11. 将含上清液的 4 个离心管在 4℃ 10000 g 离心 20 分钟。

12. 每个离心管中加 2.5mL 预冷的溶液 A 工作液重悬线粒体沉淀并汇集（共约 10mL），此为线粒体粗提液。

13. 如果直接用线粒体粗提液提取线粒体 DNA，容易有细胞核 DNA 污染。具体步骤是：在水平转子离心机上 4℃ 10000 g 离心 7 分钟，小心弃上清，沉淀为线粒体，直接用于第三步的线粒体 DNA 提取。

14. 如果需要高纯度、无污染的线粒体 DNA，则需要用密度梯度离心法将完整的线粒体和其他细胞碎片进一步分离。具体见下步线粒体精提液的制备。

三：线粒体精提液的制备（密度梯度离心法）

15. 制备重液和轻液：将 4.1 克成分 B 干粉加到 6.3 mL 溶液 C 中，充分摇晃混匀得 10 mL 重液。将 4.1 克成分 B 干粉加到 6.3 mL 去离子水中，充分摇晃混匀得 10mL 轻液。

16. 在 50 mL 塑料离心管中先加入 10 mL 重液，再在其上轻轻加上 10 mL 轻液，最后加上第 11 步所得的约 10 mL 线粒体粗提液。

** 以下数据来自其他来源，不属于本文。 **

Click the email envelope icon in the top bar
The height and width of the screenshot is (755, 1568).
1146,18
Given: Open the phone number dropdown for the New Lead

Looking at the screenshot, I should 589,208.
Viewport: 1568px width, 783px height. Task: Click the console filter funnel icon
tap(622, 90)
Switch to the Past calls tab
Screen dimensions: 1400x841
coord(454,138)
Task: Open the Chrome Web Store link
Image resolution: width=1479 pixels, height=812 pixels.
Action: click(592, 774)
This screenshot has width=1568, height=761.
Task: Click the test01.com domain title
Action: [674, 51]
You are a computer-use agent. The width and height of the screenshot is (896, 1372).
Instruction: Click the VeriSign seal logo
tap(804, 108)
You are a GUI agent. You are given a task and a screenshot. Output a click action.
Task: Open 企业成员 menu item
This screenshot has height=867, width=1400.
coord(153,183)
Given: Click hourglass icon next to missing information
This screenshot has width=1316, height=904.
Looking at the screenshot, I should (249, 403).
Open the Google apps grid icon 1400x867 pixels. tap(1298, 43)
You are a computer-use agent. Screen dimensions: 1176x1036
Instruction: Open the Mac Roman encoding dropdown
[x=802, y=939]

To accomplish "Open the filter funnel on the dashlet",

17. 加平衡离心管后在水平转子冷冻超速离心机上 4℃ 43000 g 离心 2 小时，重液和轻液间的带为完整线粒体。

18. 用广口吸管小心将线粒体转移到新的离心管中，加入等倍体积的预冷的溶液 C，轻柔混匀。取少量在相差显微镜下检查线粒体完整性。

19. 在水平转子离心机上 4℃ 19000 g 离心 20 分钟，小心将上清吸出后，线粒体沉淀可以直接用于 DNA 提取。

四：线粒体 DNA 提取

20. 将 600 uL 通用线粒体 DNAout 溶液 A 加入到上步得到的线粒体沉淀中并吹打混匀，然后转移到 1.5 mL 离心管中。

21. 65℃放置 5 分钟。

22. 加入 300 uL 通用线粒体 DNAout 溶液 B，震荡混匀 10-30 秒。注意：溶液 B非常粘稠，可以将其预热到 65℃并剪掉一截枪头后再取。

23. 加入 200 uL 自备的氯仿，震荡混匀 10-30 秒。

24. 12,000 g 室温离心 3 分钟。此时上清液将变得透明，中间层有白膜。

25. 小心转移上清液（约 0.8 mL）到一个新的 1.5 mL 离心管中，避免触及中间层的白膜，可留少量上清不取。

26. 加入 1 倍体积的自备异丙醇，颠倒 30 次混匀。

27. 12,000 g 室温离心 5 分钟，小心弃上清液。

28. 在离心管中加入 1 mL 自备的 75%乙醇，震荡 30 秒。

29. 12,000 g 室温离心 1 分钟，小心弃上清液。

30. 12,000 g 室温离心半分钟，残留液体将汇集在管底。

31. 用洗液枪吸弃管底残留液（约 50 uL）。

32. 加 50-100 uL 自备的 TE 缓冲液，溶解 DNA 沉淀即得线粒体 DNA 溶液。直接取 5-10 uL 电泳检测，其余放直接使用或放-80℃冰箱备用。